Vast swathes of our social interactions and personal behaviours are now conducted online and/or captured digitally. Thus, computational methods for collecting, cleaning and analysing data are an increasingly important component of a social scientist’s toolkit.

In this training series we cover some of the essential knowledge and skills needed to engage in **Social Network Analysis (SNA)**, a methodological approach that provides concepts, tools and techniques for uncovering and understanding social structures, relations and networks of assocation. We focus on the three major stages of SNA:
1. Understanding fundamental concepts and terms [Focus of this notebook].
2. Collecting and cleaning social network data from various sources.
3. Performing basic and intermediate analyses of social network data. 

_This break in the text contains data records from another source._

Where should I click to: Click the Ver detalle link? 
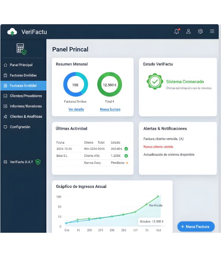click(x=76, y=109)
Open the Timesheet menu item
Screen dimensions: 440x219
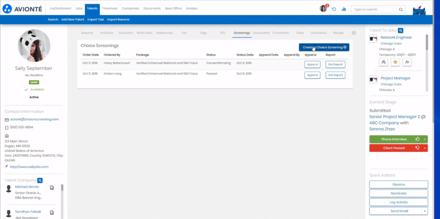[109, 9]
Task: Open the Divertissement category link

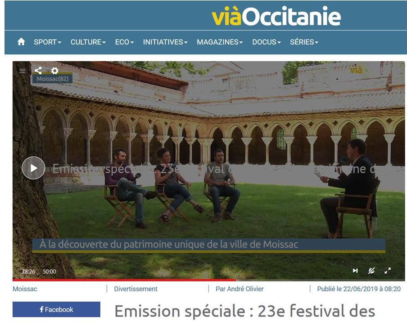Action: coord(136,289)
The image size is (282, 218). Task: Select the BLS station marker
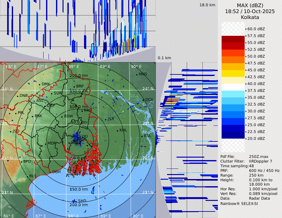coord(27,176)
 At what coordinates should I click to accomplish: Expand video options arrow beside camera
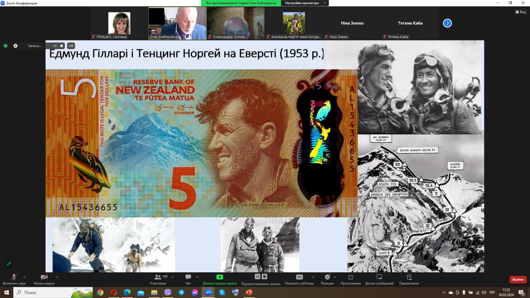click(57, 277)
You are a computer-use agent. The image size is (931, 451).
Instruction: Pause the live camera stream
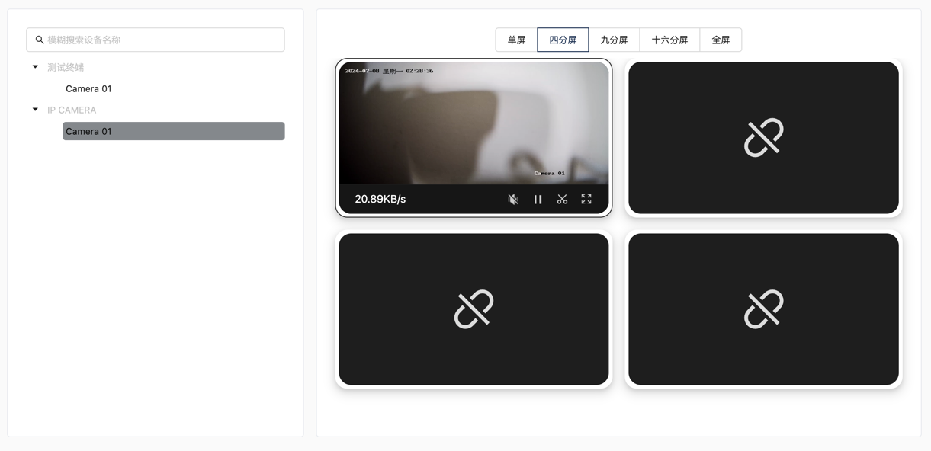(x=538, y=199)
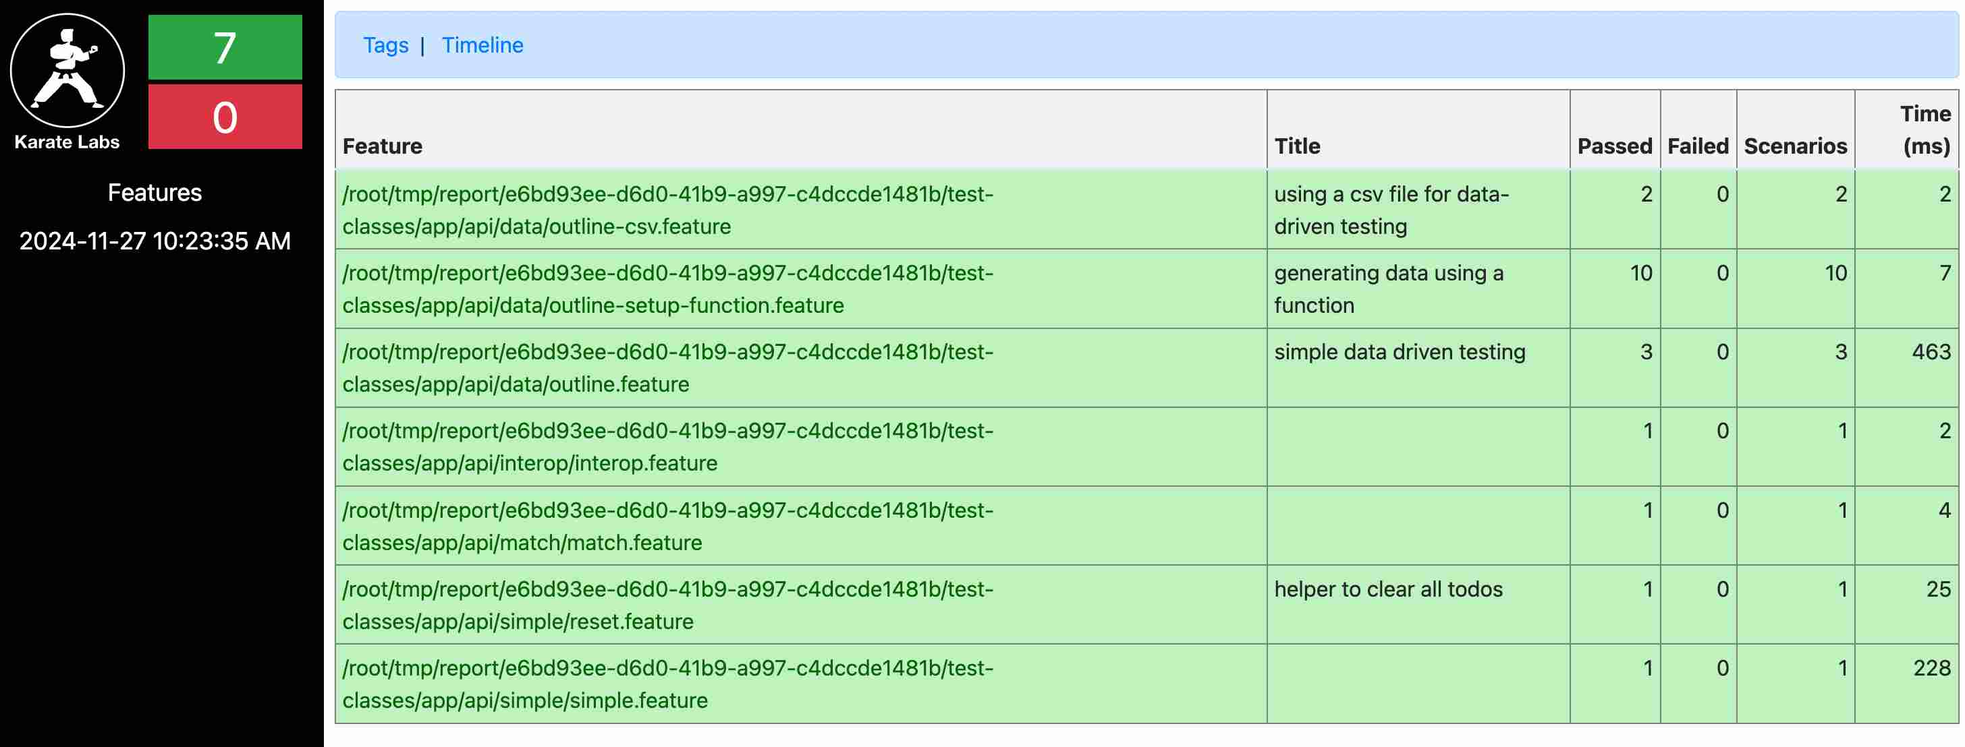The image size is (1965, 747).
Task: Click the Features heading in sidebar
Action: [x=155, y=192]
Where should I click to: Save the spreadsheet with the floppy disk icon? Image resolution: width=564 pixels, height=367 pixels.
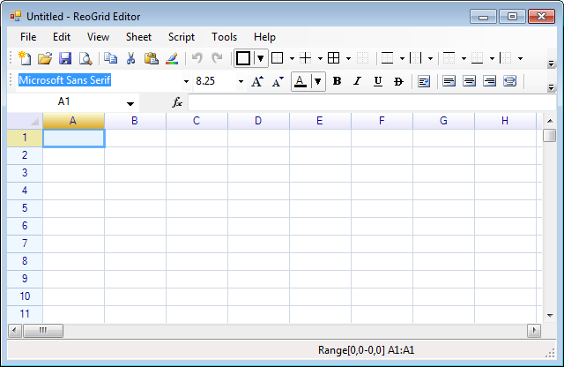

By the end of these lessons you should be confident in your understanding of key SNA concepts and terms, proficient in the handling and cleaning of social network data, and able to apply a range of analytical techniques to derive substantive insight about social structures and relations. In addition, you will gain fluency in the use of the Python programming language for SNA and other computational social science tasks.

### Aims

This lesson - **Social Network Analysis: Fundamental Concepts** - has two aims:
1. Define and examine fundamental concepts and terms underpinning SNA.
2. Cultivate your computational skills through coding examples. For example, there are a number of opportunities for you to interactively explore key concepts, as well as examine data stored in a network format.

### Lesson details

* **Level**: Introductory, for individuals with no prior knowledge or experience of social network analysis.
* **Duration**: 30-60 minutes.
* **Pre-requisites**: None.
* **Audience**: Researchers and analysts from any disciplinary background interested in employing network analysis for social science research purposes.
* **Programming language**: Python.
* **Learning outcomes**:
	1. Understand fundamental concepts and terms associated with SNA.
	2. Understand how social network data are structured and represented.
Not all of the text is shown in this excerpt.